BEGIN RECORDS SUPPLIED
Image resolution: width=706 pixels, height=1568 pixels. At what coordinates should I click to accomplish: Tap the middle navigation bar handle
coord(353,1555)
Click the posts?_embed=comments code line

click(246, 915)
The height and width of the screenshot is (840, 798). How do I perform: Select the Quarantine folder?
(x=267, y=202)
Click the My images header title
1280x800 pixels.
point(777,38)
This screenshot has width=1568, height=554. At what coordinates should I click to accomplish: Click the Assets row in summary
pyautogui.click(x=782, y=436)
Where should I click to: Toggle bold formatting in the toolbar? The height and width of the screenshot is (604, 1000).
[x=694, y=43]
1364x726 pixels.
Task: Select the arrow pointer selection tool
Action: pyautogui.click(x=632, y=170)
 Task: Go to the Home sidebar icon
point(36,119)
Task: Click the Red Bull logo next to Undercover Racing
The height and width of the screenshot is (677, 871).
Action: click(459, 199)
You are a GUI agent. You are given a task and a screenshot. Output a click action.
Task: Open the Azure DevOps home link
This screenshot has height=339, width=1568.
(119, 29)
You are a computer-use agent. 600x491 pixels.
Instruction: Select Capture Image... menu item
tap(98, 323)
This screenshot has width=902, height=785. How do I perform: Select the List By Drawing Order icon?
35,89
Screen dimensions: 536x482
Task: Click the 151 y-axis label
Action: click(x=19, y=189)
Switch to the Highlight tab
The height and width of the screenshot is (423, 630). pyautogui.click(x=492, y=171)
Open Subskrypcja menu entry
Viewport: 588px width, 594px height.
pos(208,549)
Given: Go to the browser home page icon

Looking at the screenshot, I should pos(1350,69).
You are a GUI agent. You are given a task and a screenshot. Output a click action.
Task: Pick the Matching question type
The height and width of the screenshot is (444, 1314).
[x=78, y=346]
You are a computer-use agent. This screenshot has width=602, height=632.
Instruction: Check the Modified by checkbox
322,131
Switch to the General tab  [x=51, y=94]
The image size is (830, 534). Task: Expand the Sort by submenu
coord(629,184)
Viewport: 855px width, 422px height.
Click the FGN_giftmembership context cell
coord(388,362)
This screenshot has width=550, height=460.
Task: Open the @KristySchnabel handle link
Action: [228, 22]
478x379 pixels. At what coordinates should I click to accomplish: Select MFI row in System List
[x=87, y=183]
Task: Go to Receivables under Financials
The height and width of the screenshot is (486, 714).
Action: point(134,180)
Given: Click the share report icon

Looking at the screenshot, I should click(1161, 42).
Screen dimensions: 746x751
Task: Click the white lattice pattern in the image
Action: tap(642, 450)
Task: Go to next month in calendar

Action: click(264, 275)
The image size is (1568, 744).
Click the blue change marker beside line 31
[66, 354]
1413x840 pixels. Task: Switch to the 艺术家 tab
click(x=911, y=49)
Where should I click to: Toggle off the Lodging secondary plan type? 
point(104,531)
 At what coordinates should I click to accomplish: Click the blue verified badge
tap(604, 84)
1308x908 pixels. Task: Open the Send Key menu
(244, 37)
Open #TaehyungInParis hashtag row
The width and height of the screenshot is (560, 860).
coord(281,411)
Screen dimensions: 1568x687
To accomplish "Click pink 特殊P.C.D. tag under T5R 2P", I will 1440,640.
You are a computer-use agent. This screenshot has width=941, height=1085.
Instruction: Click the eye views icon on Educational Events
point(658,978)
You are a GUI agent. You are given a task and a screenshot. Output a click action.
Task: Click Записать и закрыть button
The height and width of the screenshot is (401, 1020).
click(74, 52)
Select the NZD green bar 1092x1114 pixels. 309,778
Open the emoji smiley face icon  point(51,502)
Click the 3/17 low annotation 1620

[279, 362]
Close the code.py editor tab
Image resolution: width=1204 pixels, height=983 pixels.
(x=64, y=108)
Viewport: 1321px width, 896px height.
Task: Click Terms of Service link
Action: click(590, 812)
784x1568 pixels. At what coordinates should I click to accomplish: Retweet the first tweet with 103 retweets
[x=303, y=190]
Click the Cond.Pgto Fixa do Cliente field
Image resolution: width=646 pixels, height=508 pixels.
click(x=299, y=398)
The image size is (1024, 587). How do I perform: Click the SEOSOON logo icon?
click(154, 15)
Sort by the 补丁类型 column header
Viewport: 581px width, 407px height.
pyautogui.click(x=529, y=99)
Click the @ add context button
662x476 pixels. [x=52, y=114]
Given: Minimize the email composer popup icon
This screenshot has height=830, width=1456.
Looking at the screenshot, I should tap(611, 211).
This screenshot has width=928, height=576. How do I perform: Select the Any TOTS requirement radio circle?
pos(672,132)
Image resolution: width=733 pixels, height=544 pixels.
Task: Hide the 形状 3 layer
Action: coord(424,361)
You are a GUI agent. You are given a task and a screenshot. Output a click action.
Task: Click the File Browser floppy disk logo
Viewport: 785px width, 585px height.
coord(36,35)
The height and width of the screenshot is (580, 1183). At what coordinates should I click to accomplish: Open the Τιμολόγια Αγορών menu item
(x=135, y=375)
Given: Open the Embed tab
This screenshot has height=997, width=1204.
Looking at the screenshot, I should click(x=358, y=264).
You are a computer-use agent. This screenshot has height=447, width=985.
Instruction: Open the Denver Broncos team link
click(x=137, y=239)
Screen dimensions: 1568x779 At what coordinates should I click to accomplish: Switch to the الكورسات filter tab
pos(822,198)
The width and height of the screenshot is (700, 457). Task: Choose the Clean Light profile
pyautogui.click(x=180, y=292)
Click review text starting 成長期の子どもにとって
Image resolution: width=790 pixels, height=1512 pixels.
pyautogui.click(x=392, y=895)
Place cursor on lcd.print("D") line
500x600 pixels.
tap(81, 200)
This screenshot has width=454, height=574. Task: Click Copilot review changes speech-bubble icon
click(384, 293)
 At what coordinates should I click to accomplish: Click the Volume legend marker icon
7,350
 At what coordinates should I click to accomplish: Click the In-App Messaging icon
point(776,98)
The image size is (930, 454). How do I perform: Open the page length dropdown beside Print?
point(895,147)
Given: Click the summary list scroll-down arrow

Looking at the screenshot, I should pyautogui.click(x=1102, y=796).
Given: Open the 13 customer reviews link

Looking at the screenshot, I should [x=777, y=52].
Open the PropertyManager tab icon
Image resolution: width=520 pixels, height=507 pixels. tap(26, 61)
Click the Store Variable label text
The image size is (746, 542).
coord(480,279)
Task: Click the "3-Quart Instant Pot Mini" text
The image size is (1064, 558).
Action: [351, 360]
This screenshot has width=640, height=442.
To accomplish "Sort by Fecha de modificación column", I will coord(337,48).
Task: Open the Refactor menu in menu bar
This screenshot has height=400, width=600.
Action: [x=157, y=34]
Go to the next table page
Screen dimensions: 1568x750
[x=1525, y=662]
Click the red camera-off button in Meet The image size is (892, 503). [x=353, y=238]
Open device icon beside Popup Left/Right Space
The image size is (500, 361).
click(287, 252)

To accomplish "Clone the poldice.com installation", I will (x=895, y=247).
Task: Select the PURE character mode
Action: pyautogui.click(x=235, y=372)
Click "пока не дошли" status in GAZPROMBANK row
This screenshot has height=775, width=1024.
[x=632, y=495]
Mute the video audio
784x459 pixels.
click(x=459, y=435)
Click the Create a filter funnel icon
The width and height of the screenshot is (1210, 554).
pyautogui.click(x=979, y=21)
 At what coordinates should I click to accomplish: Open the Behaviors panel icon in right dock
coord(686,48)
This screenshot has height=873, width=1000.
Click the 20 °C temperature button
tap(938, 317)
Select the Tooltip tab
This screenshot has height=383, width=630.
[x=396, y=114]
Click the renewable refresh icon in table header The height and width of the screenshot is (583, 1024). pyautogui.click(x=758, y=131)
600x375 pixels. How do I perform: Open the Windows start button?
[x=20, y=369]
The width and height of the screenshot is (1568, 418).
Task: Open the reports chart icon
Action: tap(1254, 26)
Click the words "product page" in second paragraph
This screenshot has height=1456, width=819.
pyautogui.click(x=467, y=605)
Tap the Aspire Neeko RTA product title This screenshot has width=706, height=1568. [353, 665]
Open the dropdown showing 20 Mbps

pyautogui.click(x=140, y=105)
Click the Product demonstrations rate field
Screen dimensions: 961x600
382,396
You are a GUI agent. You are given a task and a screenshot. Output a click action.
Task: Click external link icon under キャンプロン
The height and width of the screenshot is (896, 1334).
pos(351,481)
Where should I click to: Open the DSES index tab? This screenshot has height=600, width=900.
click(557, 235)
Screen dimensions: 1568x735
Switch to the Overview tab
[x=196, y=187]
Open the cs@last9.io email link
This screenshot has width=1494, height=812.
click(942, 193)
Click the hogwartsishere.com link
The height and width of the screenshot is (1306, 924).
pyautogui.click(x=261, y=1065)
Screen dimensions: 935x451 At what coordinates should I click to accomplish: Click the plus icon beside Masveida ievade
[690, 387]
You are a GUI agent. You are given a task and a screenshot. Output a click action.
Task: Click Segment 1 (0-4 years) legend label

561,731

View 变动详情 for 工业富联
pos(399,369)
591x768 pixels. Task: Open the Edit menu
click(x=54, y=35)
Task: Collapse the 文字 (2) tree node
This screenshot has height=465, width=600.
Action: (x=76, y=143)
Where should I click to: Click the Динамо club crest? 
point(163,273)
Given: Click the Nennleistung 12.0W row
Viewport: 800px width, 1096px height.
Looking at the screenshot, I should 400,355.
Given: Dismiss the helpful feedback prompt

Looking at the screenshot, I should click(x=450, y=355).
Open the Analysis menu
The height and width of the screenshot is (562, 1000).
END RECORDS SUPPLIED
> **EXERCISE DIRECTIONS**: From the entries above, return exactly the line containing "Click the blue change marker beside line 31", the line containing "has width=941, height=1085.", and all lines between, and nothing else.

> **TASK RESPONSE**:
Click the blue change marker beside line 31
[66, 354]
1413x840 pixels. Task: Switch to the 艺术家 tab
click(x=911, y=49)
Where should I click to: Toggle off the Lodging secondary plan type? 
point(104,531)
 At what coordinates should I click to accomplish: Click the blue verified badge
tap(604, 84)
1308x908 pixels. Task: Open the Send Key menu
(244, 37)
Open #TaehyungInParis hashtag row
The width and height of the screenshot is (560, 860).
coord(281,411)
Screen dimensions: 1568x687
To accomplish "Click pink 特殊P.C.D. tag under T5R 2P", I will 1440,640.
You are a computer-use agent. This screenshot has width=941, height=1085.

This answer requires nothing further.